Thursday, December 15, 2011

Out on the plain the brolgas are dancing, lifting their feet like war horses prancing. . .


I have Christmas carols playing in my house today, and I’m making sausage rolls, a family Christmas tradition for generations, and it got me thinking fondly of Christmases past. Today I feel a wave of nostalgia for those sweltering Aussie Christmas days, where the temperature topped 100 degrees, and yet my scarlet-faced mother somehow produced that  giant Christmas turkey with all the trimmings, followed by the traditional English Christmas pudding,  doused with brandy and set aflame before being brought to the table amid oohs and aahs of delight. A heavy winter meal on a day only fit for a light snack and a dip in the pool, and yet we ate and ate and ate!  Here, where the icy, silent beauty of the snow gives Christmas an ethereal beauty,  it is easy to follow the traditions, although the turkey has become beef, and my mother’s sublime Christmas pudding recipe somehow doesn’t work when I get my hands on it, so I buy what I can from the European supermarket, but it still arrives at the table with blue flames dancing, and my adult children still ooh and aah as if it were magic, perhaps not knowing, as I know now, that it really is.  I close my eyes and I am miles and years away, clinking a glass with my Mum, sipping her one glass a year of green ginger wine, and my dear, departed Dad, sipping  his one glass a year of exquisite Para port and holding rigidly to the old traditions.  Bless him – they’re my traditions now, and I am quietly fierce about them too. I reluctantly accept some little changes, because that’s what happens when kids grow and go, but Christmas must be Christmas, with all its funny little moments, and I hold on tenaciously.  
In honor of Aussie Christmases, where Santa still inexplicably wears that ridiculous suit, and isn’t really supposed to say “Ho, Ho, Ho” in malls since someone decided it was derogatory to women. ;0)   In honor of the families who finally figured out that a barbie on the beach with prawns, salad, too much beer, and pavlova to follow, is a smarter way to go; and in honor of the traditionalists who faint with heat exhaustion as they finally get that damn turkey on the Christmas table, I say Merry Christmas and I feel an odd longing to be wilting through summer Christmas with you this year.
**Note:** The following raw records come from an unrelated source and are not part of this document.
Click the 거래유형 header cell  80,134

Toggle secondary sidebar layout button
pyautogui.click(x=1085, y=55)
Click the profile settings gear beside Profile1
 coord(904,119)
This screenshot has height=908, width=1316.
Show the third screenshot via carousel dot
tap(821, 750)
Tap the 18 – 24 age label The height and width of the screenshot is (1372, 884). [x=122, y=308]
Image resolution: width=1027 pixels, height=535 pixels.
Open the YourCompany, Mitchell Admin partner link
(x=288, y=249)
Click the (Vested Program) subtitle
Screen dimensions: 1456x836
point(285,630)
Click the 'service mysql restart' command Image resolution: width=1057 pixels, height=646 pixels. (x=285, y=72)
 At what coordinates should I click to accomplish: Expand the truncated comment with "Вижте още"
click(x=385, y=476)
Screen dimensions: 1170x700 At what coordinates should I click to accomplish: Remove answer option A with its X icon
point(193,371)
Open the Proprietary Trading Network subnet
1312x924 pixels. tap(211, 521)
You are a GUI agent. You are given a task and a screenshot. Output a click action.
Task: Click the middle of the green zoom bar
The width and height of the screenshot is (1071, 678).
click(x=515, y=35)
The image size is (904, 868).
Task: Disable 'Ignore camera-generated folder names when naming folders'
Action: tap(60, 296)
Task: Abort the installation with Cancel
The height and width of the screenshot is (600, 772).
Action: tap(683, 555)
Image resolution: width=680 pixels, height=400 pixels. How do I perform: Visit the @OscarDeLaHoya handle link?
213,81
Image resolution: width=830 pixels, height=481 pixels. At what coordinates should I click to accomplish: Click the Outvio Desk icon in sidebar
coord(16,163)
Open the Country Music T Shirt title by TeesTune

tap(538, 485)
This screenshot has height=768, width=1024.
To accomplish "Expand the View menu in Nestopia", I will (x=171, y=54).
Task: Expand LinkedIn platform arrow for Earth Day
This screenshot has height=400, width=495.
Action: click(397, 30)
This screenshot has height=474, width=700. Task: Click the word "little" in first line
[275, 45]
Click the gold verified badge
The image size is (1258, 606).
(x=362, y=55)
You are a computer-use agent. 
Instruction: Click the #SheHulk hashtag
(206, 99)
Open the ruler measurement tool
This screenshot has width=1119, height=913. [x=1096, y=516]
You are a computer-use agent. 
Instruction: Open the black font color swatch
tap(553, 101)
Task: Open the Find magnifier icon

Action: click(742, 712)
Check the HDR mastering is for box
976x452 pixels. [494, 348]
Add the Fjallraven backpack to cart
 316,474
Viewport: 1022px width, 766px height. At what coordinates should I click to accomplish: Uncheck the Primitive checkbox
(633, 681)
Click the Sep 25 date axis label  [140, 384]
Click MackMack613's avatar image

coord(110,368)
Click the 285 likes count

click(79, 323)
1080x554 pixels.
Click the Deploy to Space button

And Danny…I miss you so, and I want you at my Christmas table next year, laughing with your siblings and completing a picture that always has one empty space in it. We should make that magic happen. We can.

Winter Christmas preparations resume now, and I truly am joyful as I go, but today I am singing a little Aussie Christmas song called “Carol of the Birds” and feeling the heat and the haze and the humidity of all my Christmases past.